While previous studies have documented how cells mobilize to heal wounds and how scars form, the specific mechanisms underlying this activity have remained a mystery to scientists.
For the current investigation, the research team was led by Delaram Shakiba, a postdoctoral fellow from the NSF Science and Technology Center for Engineering Mechanobiology (CEMB) at the McKelvey School of Engineering.
“Clinical efforts to prevent the progression of fibro contractile diseases, such as scarring and fibrosis, have been largely unsuccessful, in part because the mechanisms that cells use to interact with the protein fibers around them are unclear,” said Shakiba.
“We found that fibroblasts use completely different mechanisms in the early – and I think the most treatable – stages of these interactions, and that their responses to drugs can therefore be the opposite of what they would be in the later stages.”
Fibroblasts are common cells in connective tissue that interact with the extracellular matrix, which provides structural support as well as chemical cues to cells. The team found that these interactions are facilitated by a recursive process that takes place between the cells and their environment.
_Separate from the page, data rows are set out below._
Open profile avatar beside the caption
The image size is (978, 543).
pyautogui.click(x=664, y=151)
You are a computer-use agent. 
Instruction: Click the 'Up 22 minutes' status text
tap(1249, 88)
The fibroblasts also use internal structures to communicate that were previously unknown, according to the study.
“Researchers in the field of mechanobiology thought that cells pulled in collagen from the extracellular matrix by reaching out with long protrusions, grabbing it and pulling it back,” said study co-senior author Guy Genin.
“We discovered that this wasn’t the case. A cell has to push its way out through collagen first, then instead of grabbing on, it essentially shoots tiny hairs, or filopodia, out of the sides of its arms, pulls in collagen that way, then retracts.”
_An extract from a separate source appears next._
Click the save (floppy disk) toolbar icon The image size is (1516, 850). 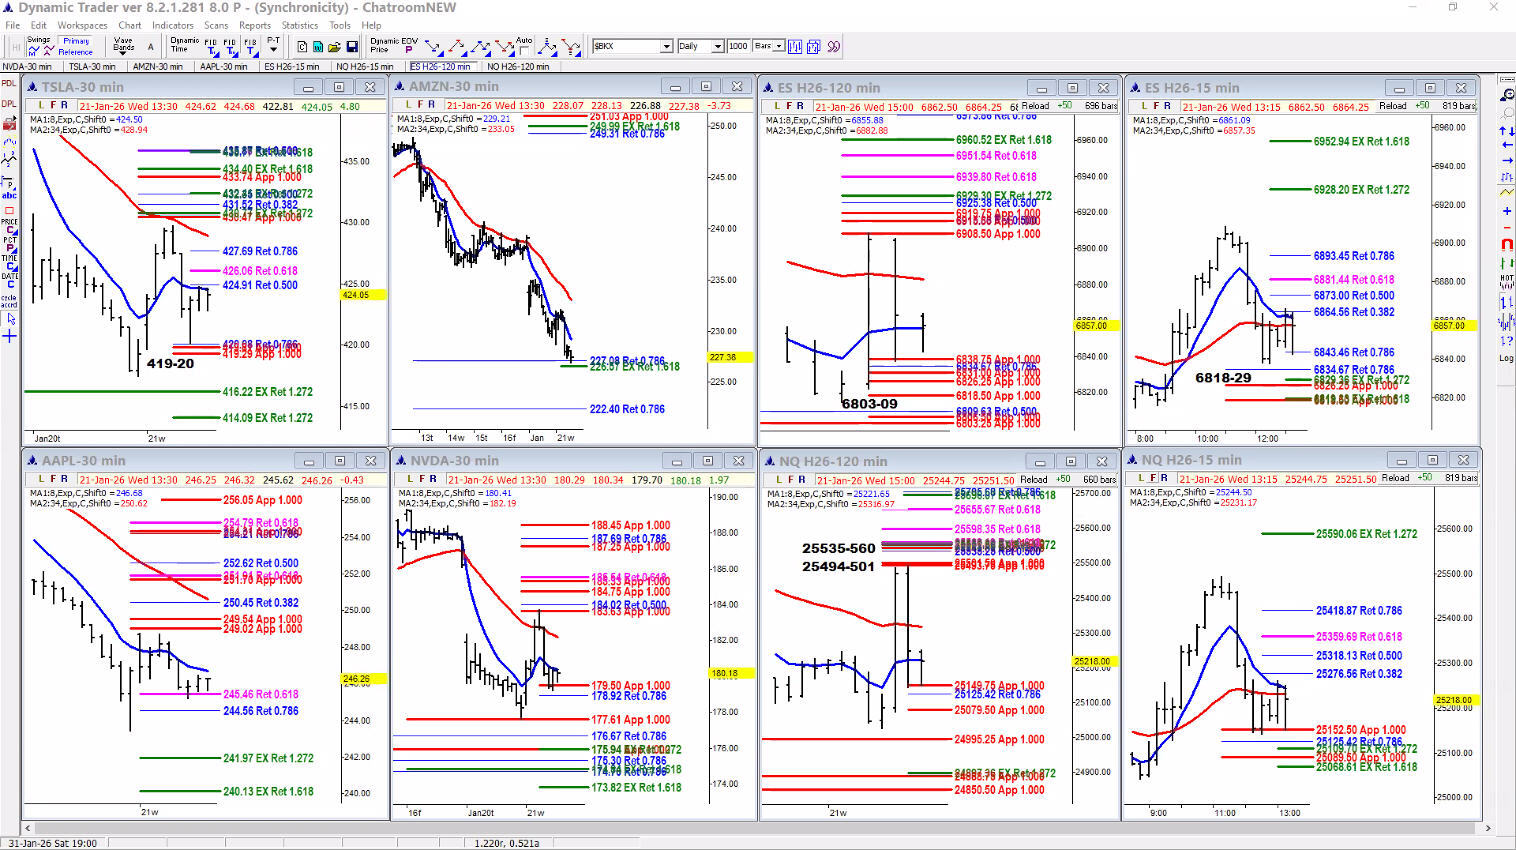pyautogui.click(x=351, y=47)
Now that this process is understood, the shape that a cell takes during wound healing can be controlled, explained Genin.
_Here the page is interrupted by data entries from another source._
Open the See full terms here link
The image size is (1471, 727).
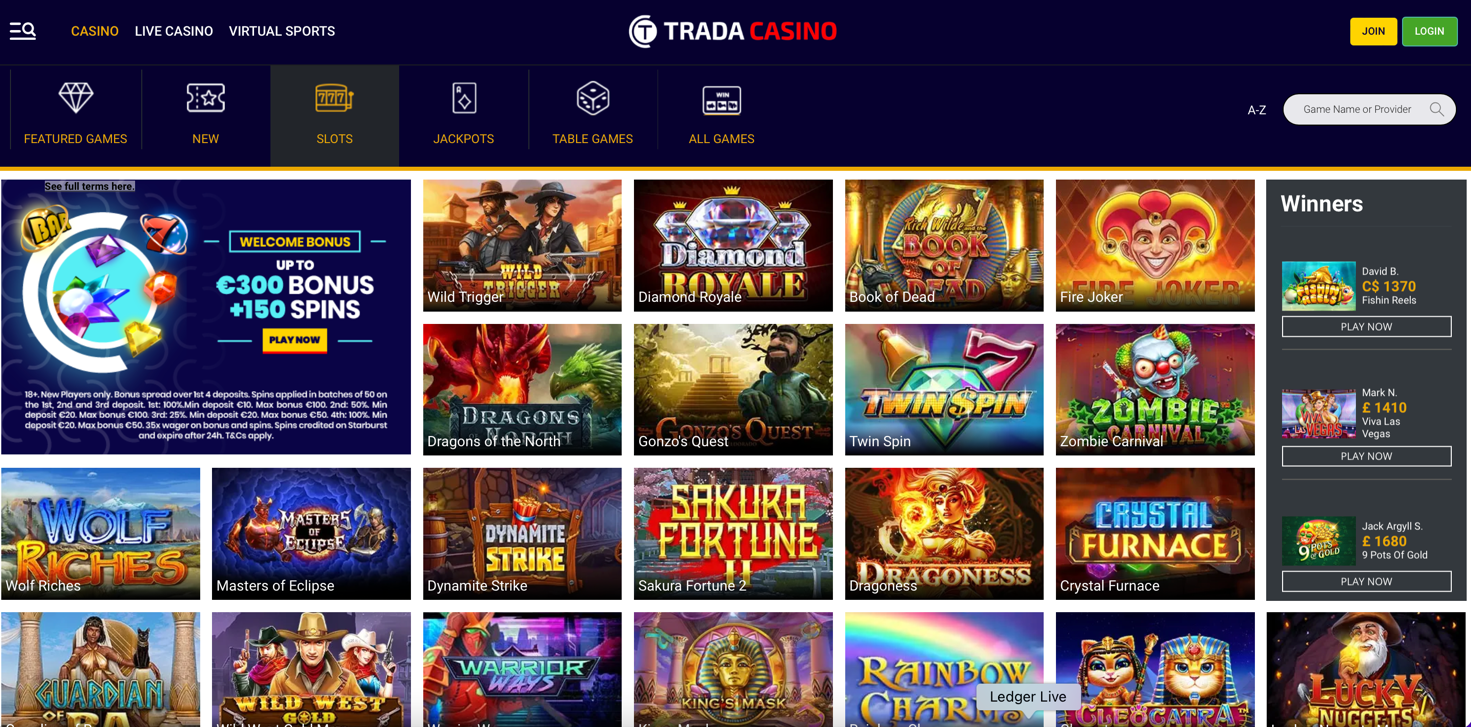pos(89,186)
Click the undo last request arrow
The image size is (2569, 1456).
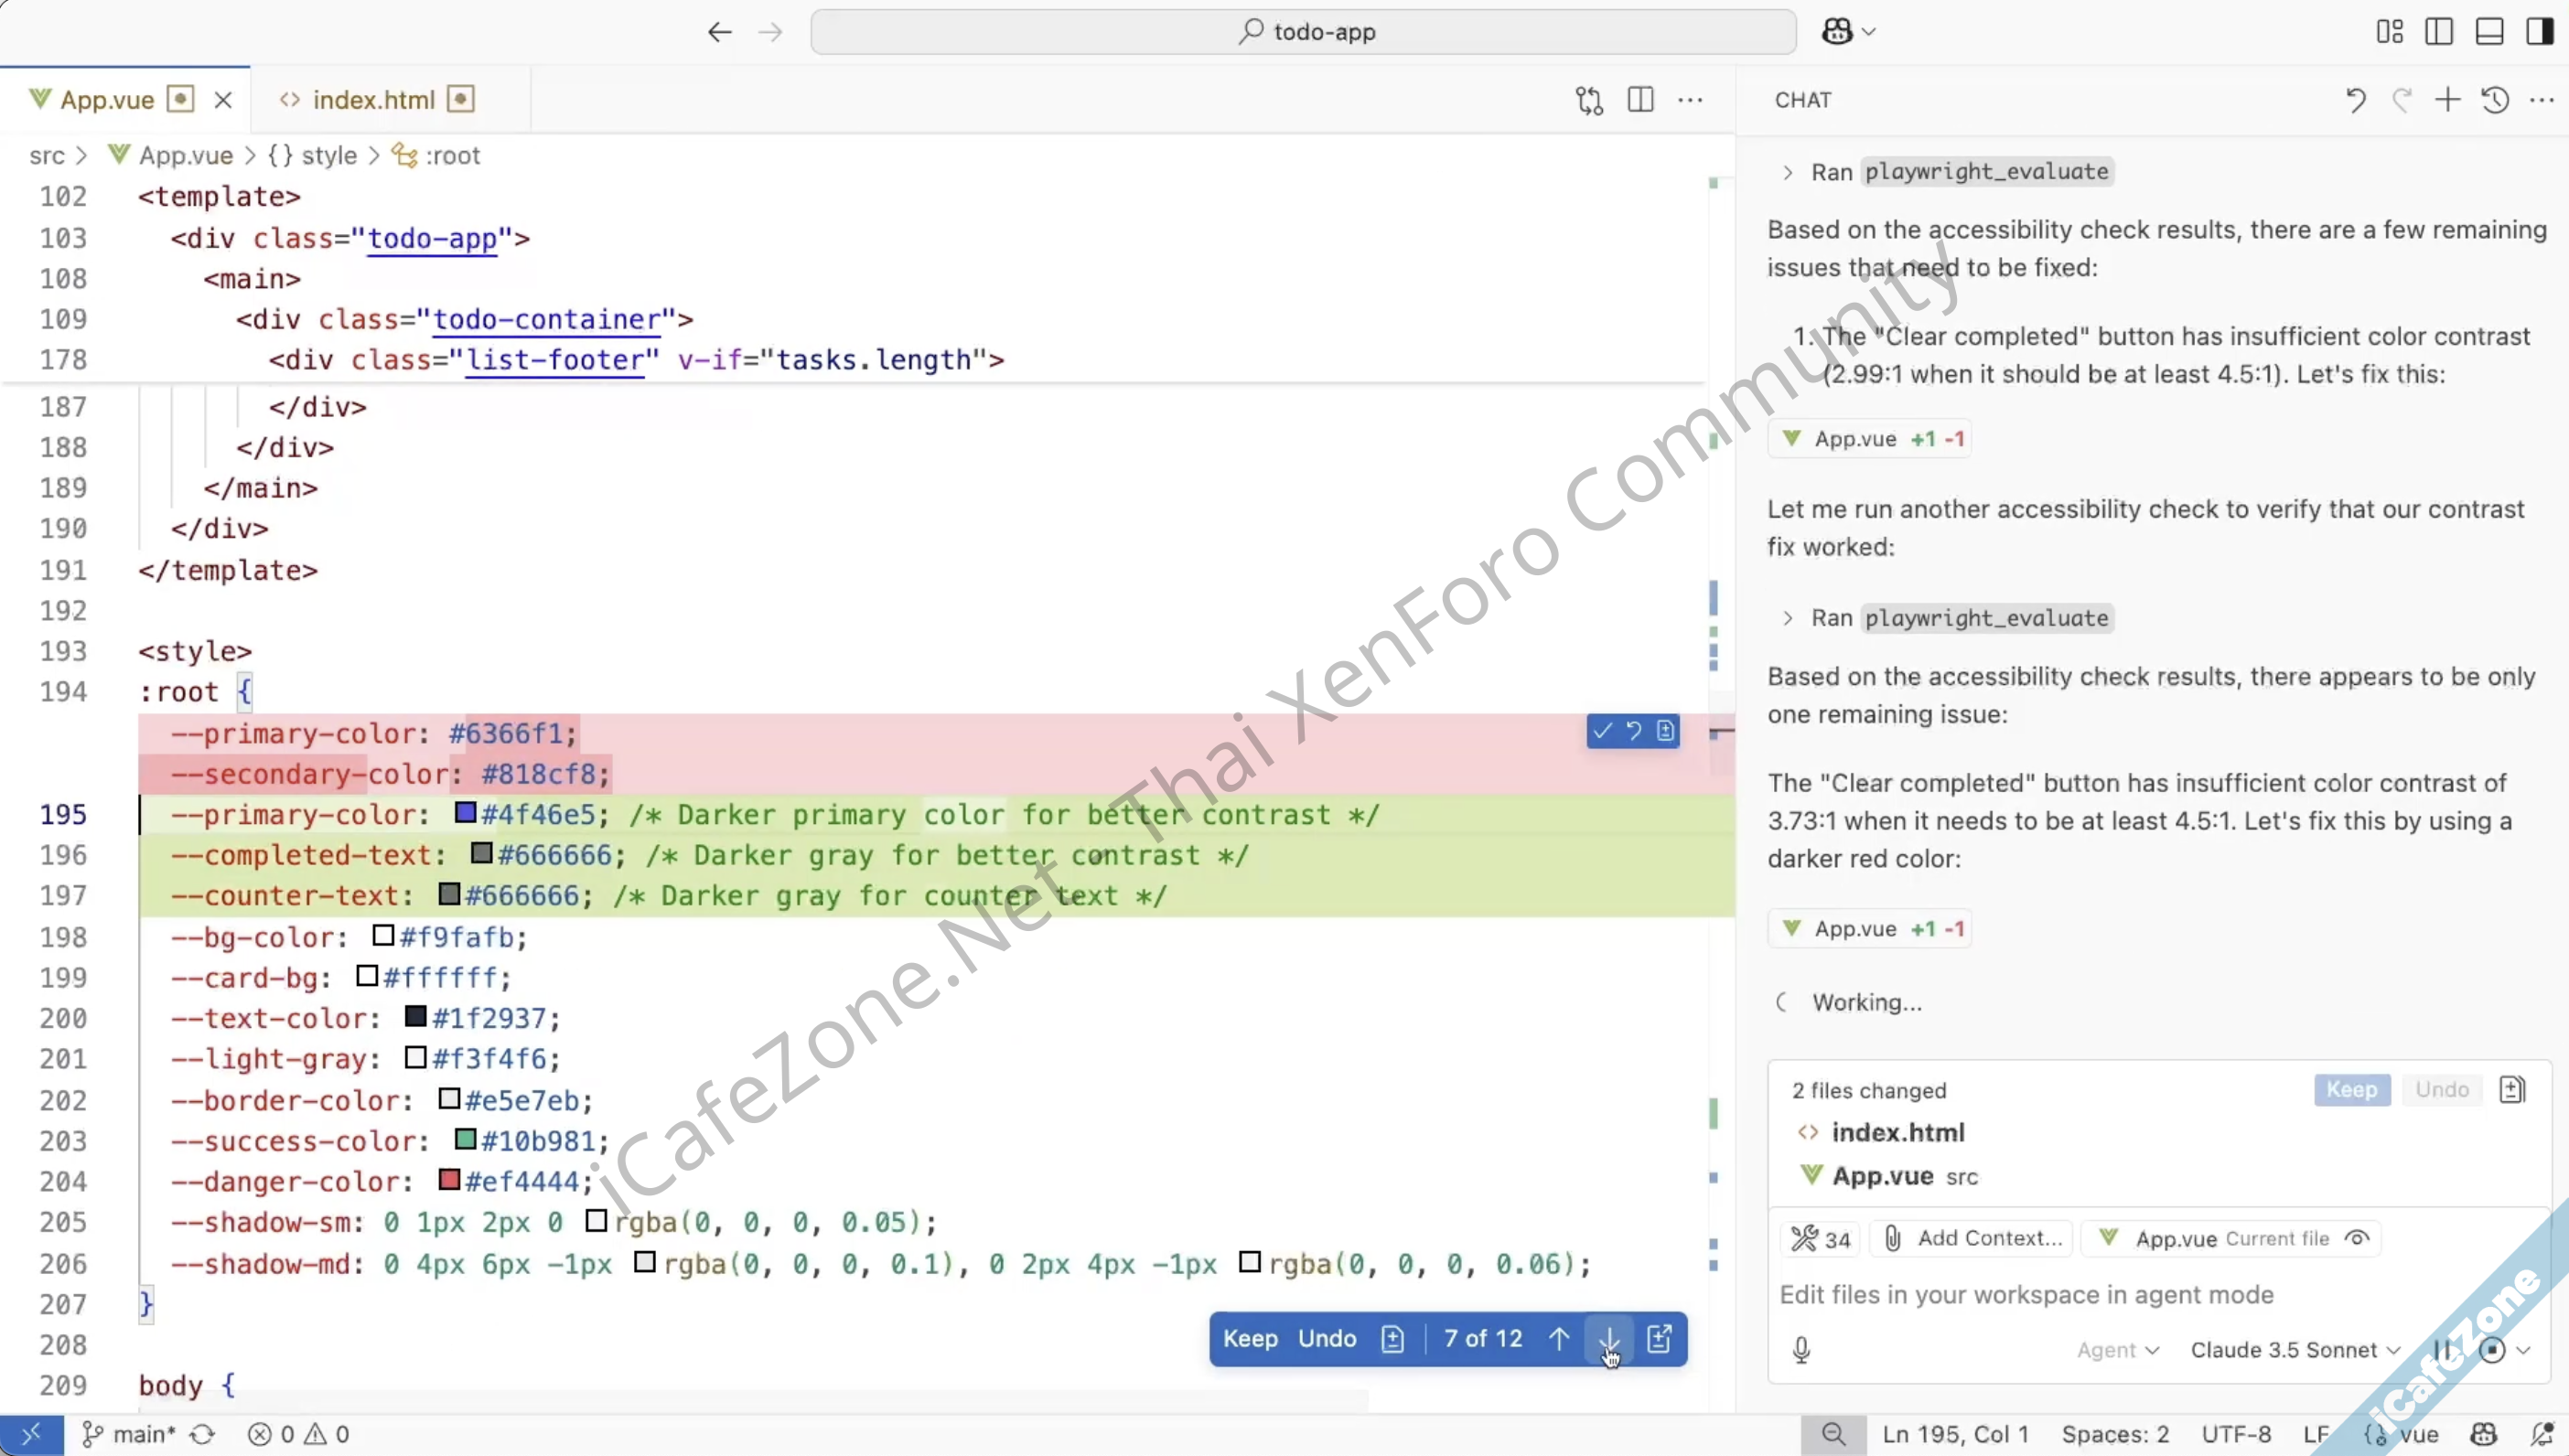pos(2355,100)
“With our colleagues at CEMB at the University of Pennsylvania, we were able to validate some mathematical models to go through the engineering process, and we now have the basic rules that cells follow,” said Genin. “We can now begin to design specific stimuli to direct a cell to behave in a certain way in building a tissue-engineered structure.”
The researchers discovered that the cell shape can be regulated in two ways: by controlling the boundaries around the cell and by inhibiting or upregulating particular proteins involved in the remodeling of the collagen.
Fibroblasts pull the edges of a wound together, causing it to contract or close up. Next, collagen remodels the extracellular matrix to fully close the wound.
“There’s a balance between tension and compression inside a cell that is newly exposed to fibrous proteins,” said Genin. “There is tension in actin cables, and by playing with that balance, we can make these protrusions grow extremely long. We can stop the remodeling from occurring or we can increase it.”
The investigation was conducted using a 3D-mapping technique to examine collagen formation and a computational model to calculate the stress fields created by the protrusions from the cells.
The analysis showed that as the cells accumulated collagen, these fibers aligned under tension and formed collagen tracts that enabled the cells to interact mechanically.
“New methods of microscopy, tissue engineering and biomechanical modeling greatly enhance our understanding of the mechanisms by which cells modify and repair the tissues they populate,” said study co-senior author Professor Elliot Elson.
“Fibrous cellular structures generate and guide forces that compress and reorient their extracellular fibrous environment. This raises new questions about the molecular mechanisms of these functions and how cells regulate the forces they exert and how they govern the extent of matrix deformation.”
“Wound healing is a great example of how these processes are important in a physiologic way,” said Genin. “We’ll be able to come up with insight in how to train cells not to excessively compact the collagen around them.”
The study is published in the ACS Nano.